═══ Input for this task ═══
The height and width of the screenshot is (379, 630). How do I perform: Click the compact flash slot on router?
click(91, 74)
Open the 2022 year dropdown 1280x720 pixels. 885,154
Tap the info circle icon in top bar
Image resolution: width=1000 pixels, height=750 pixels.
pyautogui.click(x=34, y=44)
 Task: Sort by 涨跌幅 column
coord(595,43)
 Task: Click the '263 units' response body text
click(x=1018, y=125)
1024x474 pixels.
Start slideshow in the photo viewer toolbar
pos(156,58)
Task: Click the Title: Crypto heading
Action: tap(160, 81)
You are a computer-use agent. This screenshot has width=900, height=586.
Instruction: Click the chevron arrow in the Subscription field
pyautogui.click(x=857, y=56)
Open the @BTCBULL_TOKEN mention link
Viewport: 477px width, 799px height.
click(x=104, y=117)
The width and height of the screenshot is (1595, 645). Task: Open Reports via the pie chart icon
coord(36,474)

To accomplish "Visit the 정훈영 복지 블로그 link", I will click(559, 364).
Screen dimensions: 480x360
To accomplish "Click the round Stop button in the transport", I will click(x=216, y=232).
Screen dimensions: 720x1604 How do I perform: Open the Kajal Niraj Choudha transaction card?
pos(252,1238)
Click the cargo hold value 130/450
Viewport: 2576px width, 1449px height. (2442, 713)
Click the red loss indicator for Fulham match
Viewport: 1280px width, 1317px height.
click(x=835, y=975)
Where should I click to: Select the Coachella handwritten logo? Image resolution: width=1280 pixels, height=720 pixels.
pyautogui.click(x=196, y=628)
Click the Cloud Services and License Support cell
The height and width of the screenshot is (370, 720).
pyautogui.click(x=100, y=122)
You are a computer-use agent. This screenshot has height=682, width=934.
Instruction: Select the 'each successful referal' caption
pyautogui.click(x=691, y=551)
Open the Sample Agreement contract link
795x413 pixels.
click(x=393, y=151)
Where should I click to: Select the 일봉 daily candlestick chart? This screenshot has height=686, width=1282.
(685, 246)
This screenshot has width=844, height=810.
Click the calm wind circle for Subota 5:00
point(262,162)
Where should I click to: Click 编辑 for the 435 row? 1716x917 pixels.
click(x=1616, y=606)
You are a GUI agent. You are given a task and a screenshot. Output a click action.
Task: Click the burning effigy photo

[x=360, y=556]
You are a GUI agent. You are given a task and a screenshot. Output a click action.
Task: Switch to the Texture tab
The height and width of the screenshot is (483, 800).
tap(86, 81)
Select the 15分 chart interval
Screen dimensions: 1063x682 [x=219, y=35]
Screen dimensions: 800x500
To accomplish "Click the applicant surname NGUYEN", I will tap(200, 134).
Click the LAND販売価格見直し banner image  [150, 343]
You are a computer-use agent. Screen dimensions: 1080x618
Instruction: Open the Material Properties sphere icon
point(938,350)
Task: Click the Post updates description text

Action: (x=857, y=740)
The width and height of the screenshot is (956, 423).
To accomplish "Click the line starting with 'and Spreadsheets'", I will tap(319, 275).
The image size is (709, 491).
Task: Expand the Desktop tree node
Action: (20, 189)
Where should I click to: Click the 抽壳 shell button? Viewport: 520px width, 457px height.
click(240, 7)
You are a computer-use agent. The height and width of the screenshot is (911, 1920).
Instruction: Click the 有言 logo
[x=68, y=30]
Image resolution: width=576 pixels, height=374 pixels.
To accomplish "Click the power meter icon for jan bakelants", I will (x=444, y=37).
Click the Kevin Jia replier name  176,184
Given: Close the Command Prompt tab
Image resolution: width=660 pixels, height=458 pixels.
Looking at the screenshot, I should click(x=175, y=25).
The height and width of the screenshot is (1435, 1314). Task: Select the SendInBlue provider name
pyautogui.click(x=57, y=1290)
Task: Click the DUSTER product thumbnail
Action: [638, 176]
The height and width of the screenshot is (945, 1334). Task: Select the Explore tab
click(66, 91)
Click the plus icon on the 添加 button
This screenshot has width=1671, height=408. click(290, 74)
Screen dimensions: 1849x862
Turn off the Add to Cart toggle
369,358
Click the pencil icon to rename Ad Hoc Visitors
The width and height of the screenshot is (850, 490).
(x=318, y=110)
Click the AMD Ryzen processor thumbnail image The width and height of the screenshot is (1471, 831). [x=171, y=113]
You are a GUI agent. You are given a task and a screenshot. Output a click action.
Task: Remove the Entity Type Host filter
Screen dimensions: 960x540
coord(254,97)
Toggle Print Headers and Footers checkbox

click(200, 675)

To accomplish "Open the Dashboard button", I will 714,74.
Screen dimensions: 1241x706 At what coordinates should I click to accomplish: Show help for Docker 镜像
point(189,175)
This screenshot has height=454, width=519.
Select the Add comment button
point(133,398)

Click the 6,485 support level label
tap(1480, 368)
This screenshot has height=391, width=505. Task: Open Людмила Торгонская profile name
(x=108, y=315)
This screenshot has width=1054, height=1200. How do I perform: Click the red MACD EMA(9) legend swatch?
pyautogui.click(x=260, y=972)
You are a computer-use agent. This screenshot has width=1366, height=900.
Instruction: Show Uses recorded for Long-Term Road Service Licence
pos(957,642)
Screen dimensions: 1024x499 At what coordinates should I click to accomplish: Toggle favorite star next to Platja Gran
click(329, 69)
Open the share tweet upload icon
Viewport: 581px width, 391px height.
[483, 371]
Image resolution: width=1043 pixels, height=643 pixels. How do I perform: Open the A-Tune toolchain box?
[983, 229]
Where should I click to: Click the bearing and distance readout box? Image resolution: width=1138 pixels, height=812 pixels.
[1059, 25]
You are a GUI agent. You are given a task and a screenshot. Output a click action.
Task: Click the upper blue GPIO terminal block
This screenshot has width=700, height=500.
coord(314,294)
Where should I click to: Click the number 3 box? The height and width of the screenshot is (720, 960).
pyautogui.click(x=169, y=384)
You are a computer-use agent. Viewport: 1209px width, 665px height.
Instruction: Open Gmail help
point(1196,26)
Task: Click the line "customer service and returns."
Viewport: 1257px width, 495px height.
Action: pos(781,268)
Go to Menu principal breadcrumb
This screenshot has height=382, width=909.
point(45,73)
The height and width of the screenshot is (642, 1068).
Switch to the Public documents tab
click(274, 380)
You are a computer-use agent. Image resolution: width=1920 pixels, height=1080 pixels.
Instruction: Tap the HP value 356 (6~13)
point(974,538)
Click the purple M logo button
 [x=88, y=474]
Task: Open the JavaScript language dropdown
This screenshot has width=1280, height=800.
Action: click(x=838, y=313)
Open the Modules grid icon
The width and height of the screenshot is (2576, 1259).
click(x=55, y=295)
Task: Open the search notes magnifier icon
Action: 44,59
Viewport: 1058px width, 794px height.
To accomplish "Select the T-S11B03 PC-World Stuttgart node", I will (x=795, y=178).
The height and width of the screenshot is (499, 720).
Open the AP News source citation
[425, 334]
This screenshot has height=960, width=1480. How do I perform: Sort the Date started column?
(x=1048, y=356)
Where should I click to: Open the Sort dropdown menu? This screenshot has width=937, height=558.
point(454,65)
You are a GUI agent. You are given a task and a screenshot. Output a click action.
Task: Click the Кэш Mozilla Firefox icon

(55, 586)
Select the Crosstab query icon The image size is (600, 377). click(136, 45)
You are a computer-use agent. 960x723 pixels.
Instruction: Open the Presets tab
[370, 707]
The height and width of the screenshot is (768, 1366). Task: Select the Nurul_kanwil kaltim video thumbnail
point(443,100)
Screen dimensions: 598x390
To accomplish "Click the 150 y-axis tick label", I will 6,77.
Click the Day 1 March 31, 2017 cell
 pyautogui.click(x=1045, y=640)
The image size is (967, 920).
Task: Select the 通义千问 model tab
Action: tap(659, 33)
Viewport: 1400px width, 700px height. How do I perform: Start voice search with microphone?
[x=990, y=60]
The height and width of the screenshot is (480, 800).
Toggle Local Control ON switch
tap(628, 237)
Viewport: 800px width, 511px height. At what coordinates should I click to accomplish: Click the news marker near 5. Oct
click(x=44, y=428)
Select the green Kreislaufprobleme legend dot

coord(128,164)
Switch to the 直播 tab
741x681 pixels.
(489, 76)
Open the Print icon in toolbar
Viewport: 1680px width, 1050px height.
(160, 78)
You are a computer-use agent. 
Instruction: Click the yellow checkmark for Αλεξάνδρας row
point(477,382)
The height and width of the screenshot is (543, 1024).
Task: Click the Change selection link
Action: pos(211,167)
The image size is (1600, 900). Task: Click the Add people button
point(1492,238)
═══
From the data above, copy each line that has the string "computer".

# Task solution:
You are a computer-use agent. This screenshot has width=900, height=586.
You are a computer-use agent. This screenshot has height=682, width=934.
You are a computer-use agent. Screen dimensions: 1080x618
You are a computer-use agent. The height and width of the screenshot is (911, 1920).
You are a computer-use agent. This screenshot has width=1366, height=900.
You are a computer-use agent. Viewport: 1209px width, 665px height.
You are a computer-use agent. Image resolution: width=1920 pixels, height=1080 pixels.
You are a computer-use agent. 960x723 pixels.
You are a computer-use agent. 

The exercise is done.